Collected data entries
**********
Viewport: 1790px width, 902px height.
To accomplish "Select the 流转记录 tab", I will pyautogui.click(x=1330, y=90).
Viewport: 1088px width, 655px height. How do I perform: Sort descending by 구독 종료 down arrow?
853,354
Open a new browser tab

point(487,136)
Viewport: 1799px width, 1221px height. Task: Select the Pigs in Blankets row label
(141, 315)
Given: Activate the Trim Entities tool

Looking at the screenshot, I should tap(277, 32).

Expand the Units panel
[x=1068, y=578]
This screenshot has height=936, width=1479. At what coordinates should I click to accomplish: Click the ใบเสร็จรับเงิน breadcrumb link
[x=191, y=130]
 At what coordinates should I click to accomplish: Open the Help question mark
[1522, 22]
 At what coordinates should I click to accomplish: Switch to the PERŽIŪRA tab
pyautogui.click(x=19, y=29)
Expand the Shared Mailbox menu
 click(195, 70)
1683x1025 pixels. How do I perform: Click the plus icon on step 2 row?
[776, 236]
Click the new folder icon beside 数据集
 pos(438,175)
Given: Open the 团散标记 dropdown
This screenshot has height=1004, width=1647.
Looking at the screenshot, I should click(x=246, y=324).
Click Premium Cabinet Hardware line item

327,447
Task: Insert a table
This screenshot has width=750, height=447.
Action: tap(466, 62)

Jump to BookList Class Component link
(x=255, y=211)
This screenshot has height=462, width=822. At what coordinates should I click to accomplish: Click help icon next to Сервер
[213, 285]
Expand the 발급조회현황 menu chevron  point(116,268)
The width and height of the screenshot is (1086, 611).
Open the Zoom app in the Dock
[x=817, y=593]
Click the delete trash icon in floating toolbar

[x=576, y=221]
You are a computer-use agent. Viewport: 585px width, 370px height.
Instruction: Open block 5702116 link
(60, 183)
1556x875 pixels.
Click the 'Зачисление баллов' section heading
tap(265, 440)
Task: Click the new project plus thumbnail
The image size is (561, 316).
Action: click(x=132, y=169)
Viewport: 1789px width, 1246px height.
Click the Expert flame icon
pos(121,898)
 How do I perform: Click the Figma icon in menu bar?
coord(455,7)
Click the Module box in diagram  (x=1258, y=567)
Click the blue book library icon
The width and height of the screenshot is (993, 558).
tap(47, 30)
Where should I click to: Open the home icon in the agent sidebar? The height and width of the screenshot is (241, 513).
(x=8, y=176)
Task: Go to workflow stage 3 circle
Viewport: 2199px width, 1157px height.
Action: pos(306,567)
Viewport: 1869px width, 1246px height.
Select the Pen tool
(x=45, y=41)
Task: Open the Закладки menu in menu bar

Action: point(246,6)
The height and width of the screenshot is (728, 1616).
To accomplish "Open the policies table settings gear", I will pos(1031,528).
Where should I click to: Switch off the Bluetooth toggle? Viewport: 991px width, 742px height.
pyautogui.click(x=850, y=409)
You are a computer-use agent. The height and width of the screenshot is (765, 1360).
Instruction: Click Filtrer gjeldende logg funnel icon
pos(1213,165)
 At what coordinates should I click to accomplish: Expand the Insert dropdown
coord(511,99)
**********
### Exercise goal
An exact transcript of all the records is the expected result.

### Result of the exercise
Viewport: 1790px width, 902px height.
To accomplish "Select the 流转记录 tab", I will pyautogui.click(x=1330, y=90).
Viewport: 1088px width, 655px height. How do I perform: Sort descending by 구독 종료 down arrow?
853,354
Open a new browser tab

point(487,136)
Viewport: 1799px width, 1221px height. Task: Select the Pigs in Blankets row label
(141, 315)
Given: Activate the Trim Entities tool

Looking at the screenshot, I should tap(277, 32).

Expand the Units panel
[x=1068, y=578]
This screenshot has height=936, width=1479. At what coordinates should I click to accomplish: Click the ใบเสร็จรับเงิน breadcrumb link
[x=191, y=130]
 At what coordinates should I click to accomplish: Open the Help question mark
[1522, 22]
 At what coordinates should I click to accomplish: Switch to the PERŽIŪRA tab
pyautogui.click(x=19, y=29)
Expand the Shared Mailbox menu
 click(195, 70)
1683x1025 pixels. How do I perform: Click the plus icon on step 2 row?
[776, 236]
Click the new folder icon beside 数据集
 pos(438,175)
Given: Open the 团散标记 dropdown
This screenshot has height=1004, width=1647.
Looking at the screenshot, I should click(x=246, y=324).
Click Premium Cabinet Hardware line item

327,447
Task: Insert a table
This screenshot has width=750, height=447.
Action: tap(466, 62)

Jump to BookList Class Component link
(x=255, y=211)
This screenshot has height=462, width=822. At what coordinates should I click to accomplish: Click help icon next to Сервер
[213, 285]
Expand the 발급조회현황 menu chevron  point(116,268)
The width and height of the screenshot is (1086, 611).
Open the Zoom app in the Dock
[x=817, y=593]
Click the delete trash icon in floating toolbar

[x=576, y=221]
You are a computer-use agent. Viewport: 585px width, 370px height.
Instruction: Open block 5702116 link
(60, 183)
1556x875 pixels.
Click the 'Зачисление баллов' section heading
tap(265, 440)
Task: Click the new project plus thumbnail
The image size is (561, 316).
Action: click(x=132, y=169)
Viewport: 1789px width, 1246px height.
Click the Expert flame icon
pos(121,898)
 How do I perform: Click the Figma icon in menu bar?
coord(455,7)
Click the Module box in diagram  (x=1258, y=567)
Click the blue book library icon
The width and height of the screenshot is (993, 558).
tap(47, 30)
Where should I click to: Open the home icon in the agent sidebar? The height and width of the screenshot is (241, 513).
(x=8, y=176)
Task: Go to workflow stage 3 circle
Viewport: 2199px width, 1157px height.
Action: pos(306,567)
Viewport: 1869px width, 1246px height.
Select the Pen tool
(x=45, y=41)
Task: Open the Закладки menu in menu bar

Action: point(246,6)
The height and width of the screenshot is (728, 1616).
To accomplish "Open the policies table settings gear", I will pos(1031,528).
Where should I click to: Switch off the Bluetooth toggle? Viewport: 991px width, 742px height.
pyautogui.click(x=850, y=409)
You are a computer-use agent. The height and width of the screenshot is (765, 1360).
Instruction: Click Filtrer gjeldende logg funnel icon
pos(1213,165)
 At what coordinates should I click to accomplish: Expand the Insert dropdown
coord(511,99)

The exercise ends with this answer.